Generating a list of usernames

Check out a copy of your GoogleCode repository in a folder called "googlecode" (replacing DCX with whatever your project name is)

svn checkout https://dcx.googlecode.com/svn/ googlecode

cd googlecode

This one is straight from John Albin's bag of tricks and it's a real winner!

svn log -q | awk -F '|' '/^r/ {sub("^ ", "", $2); sub(" $", "", $2); print $2" = "$2" <"$2">"}' | sort -u > ../authors.txt

cd ..

It fetches all the usernames from commit messages, sorts, removes duplicates and saves them to a file called "authors.txt".

Open up this file (using vim or a text editor of any sort) and you should see something like this:

twig@blogspot.com = twig@blogspot.com <twig@blogspot.com>

Keep the left column as is, but feel free to change the right column.

twig@blogspot.com = Twig Nguyen <twig@whatever.com>

The name and email on the right will be used in the git history.

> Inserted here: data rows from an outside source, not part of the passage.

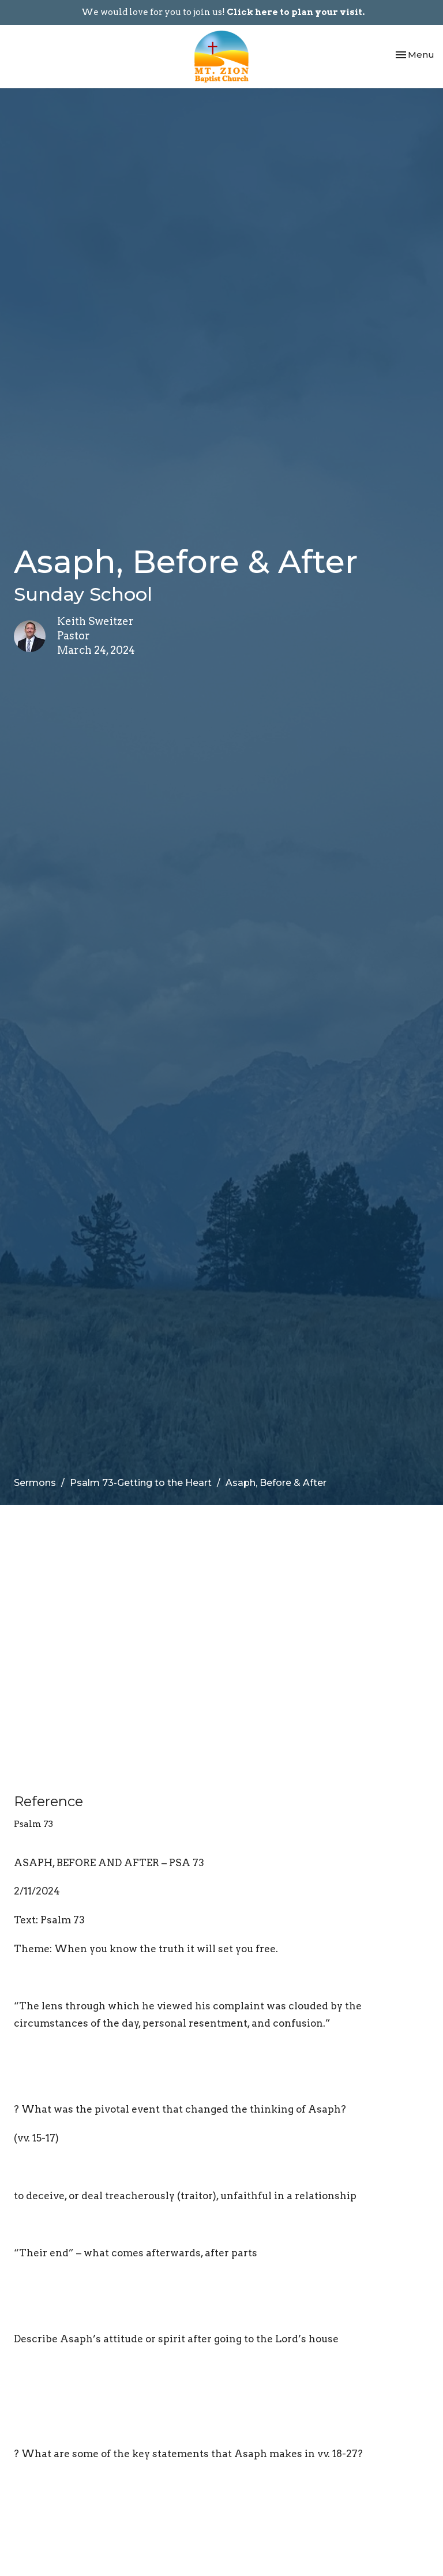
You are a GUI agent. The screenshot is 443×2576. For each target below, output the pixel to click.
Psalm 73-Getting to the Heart (141, 1482)
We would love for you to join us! (223, 12)
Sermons (35, 1482)
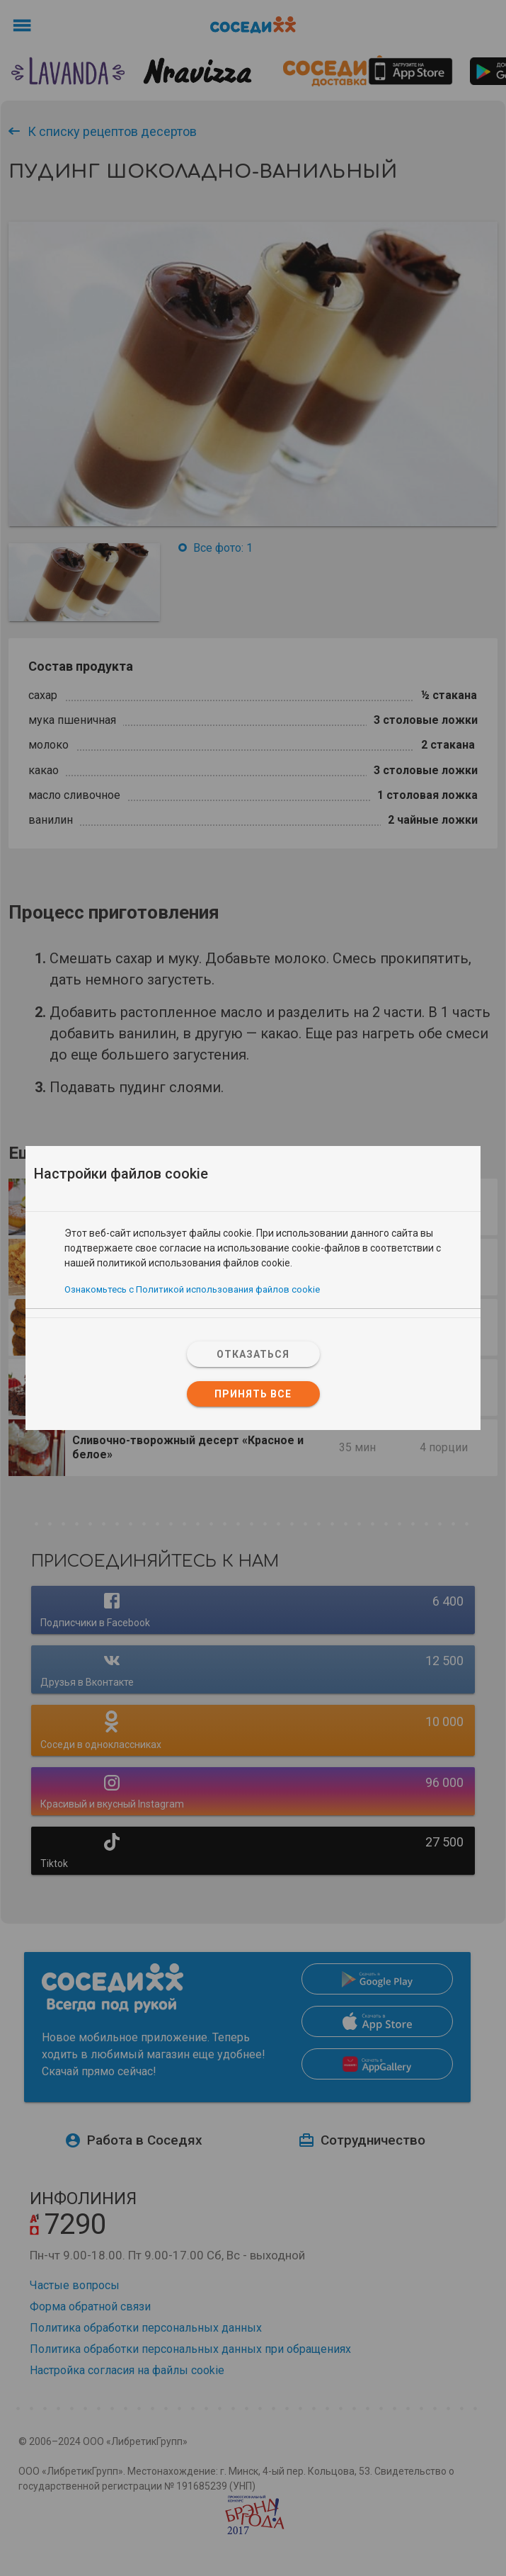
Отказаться (253, 1354)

Once all the changes are finished, save and close.

Pulling the repository onto your computer

Because Google doesn't allow shell access to the SVN repository, you can't simply dump and copy the files out.

What we have to do is use git-svn and pull them out using SVN and save it in git.

git svn clone https://dcx.googlecode.com/svn/ -A authors.txt --stdlayout gitsvn

Depending on how big your repository is, this may take a while.

Once it's done, take a look at how it's set up so far by typing:

cd gitsvn

git status

# On branch master
nothing to commit, working directory clean

The "trunk" is now called "master" branch in git. This was your stable channel. Type "tig" to see what's going on, and if the usernames were migrated correctly. Select the commit (arrow keys) and open the commit details with the Enter button.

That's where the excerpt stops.